- Document excerpt:
────

Avoid data trim

Hello,
When importing a csv file, data are trimed : raw data mustn't be truncated or trimed during import process.
I've attched a simple exmaple of csv file used for testing and illutrating.
Anyone having a solution to avoid this ?
Operating system used: Windows
Answers
-
Turribeach Dataiku DSS Core Designer, Neuron, Dataiku DSS Adv Designer, Registered, Neuron 2023 Posts: 2,467 Neuron
First of all that is not a CSV file, it's a TSV file (tab separated values):
The file extension does not determine the file format, the file contents do. It's best practice to remove leading and trailing spaces. But this can be changed if needed. In the file upload dataset set the Quoting style to "No escaping nor quoting":
This will force Dataiku to quote around your TSV fields and that will preserve the leading and trailing spaces. Then use a Prepare recipe to remove the quoting:
I added a length column so you can see it's working properly.
-
Thx for reply, but it doesn't work on as you mentioned, i don't see quotes added when changing to No escape nor quoting :(
Found a solution by adding a python recipe and a dataset
import dataiku
from dataiku import pandasutils as pdu
import pandas as pd
import os
input_folder = dataiku.Folder("JRcybThx")
input_folder_path = input_folder.get_path()
file_name = "test_file.csv"
file_path = os.path.join(input_folder_path, file_name)
test_trim = pd.read_csv(file_path, sep='|', dtype=str, engine='python', skip_blank_lines=False, keep_default_na=False)
# Write recipe outputs
test_trim_dataset = dataiku.Dataset("test_trim")
test_trim_dataset.write_with_schema(test_trim)

────

- Information provided:

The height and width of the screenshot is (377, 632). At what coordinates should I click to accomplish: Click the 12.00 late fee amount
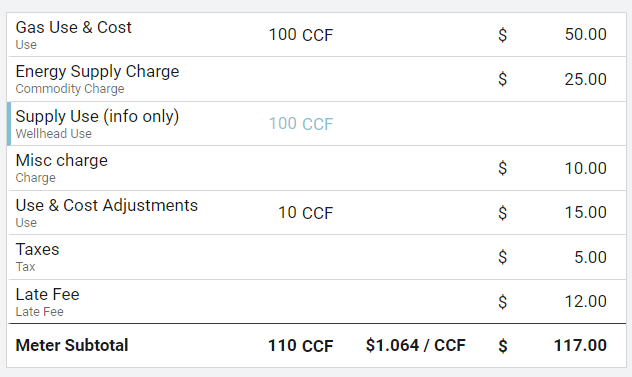[585, 302]
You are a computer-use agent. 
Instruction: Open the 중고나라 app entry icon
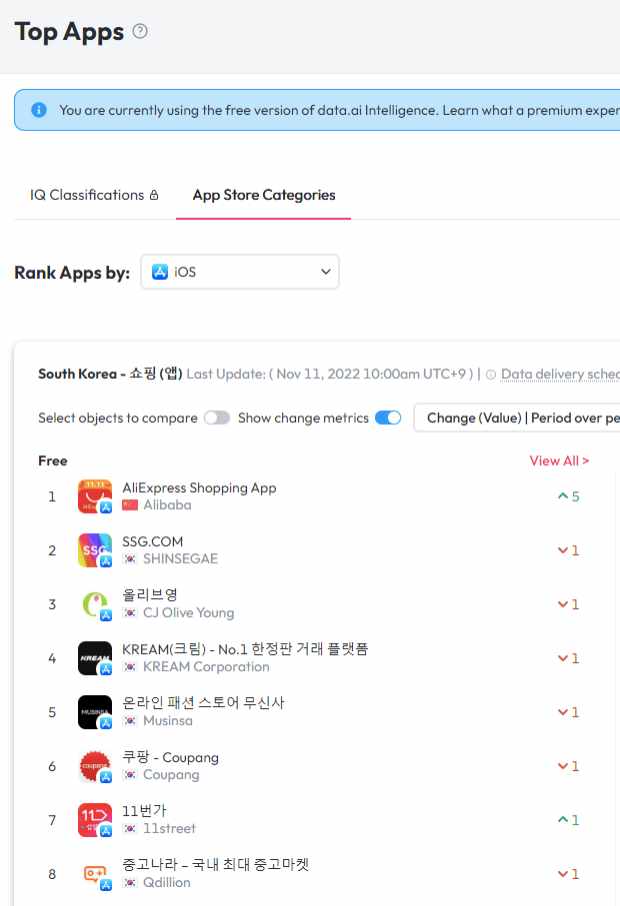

────

- Task requirements:
A) In the forum thread about data trimming on import, which quoting style does the answer say to set in the file upload dataset?
B) Decide whether each statement agrees with the forum thread about data trimming on import, and support each yes or no with the exact deciding words from the forum thread: (i) The answer identifies the attached file as a TSV file rather than a CSV file. (ii) The file extension determines the file format. (iii) The original poster solved the problem with a Prepare recipe.
C) Rewrite the part of the forum thread between "input_folder_path = input_folder.get_path()" and "engine='python', skip_blank_lines=False, keep_default_na=False)", inclusive, and replace "file_name" with "csv_name".

- Solutions by task:
A) "No escaping nor quoting"

B)
(i) Yes: "First of all that is not a CSV file, it's a TSV file (tab separated values)"
(ii) No: "The file extension does not determine the file format, the file contents do."
(iii) No: "Found a solution by adding a python recipe and a dataset"

C)
input_folder_path = input_folder.get_path()
csv_name = "test_file.csv"
file_path = os.path.join(input_folder_path, csv_name)
test_trim = pd.read_csv(file_path, sep='|', dtype=str, engine='python', skip_blank_lines=False, keep_default_na=False)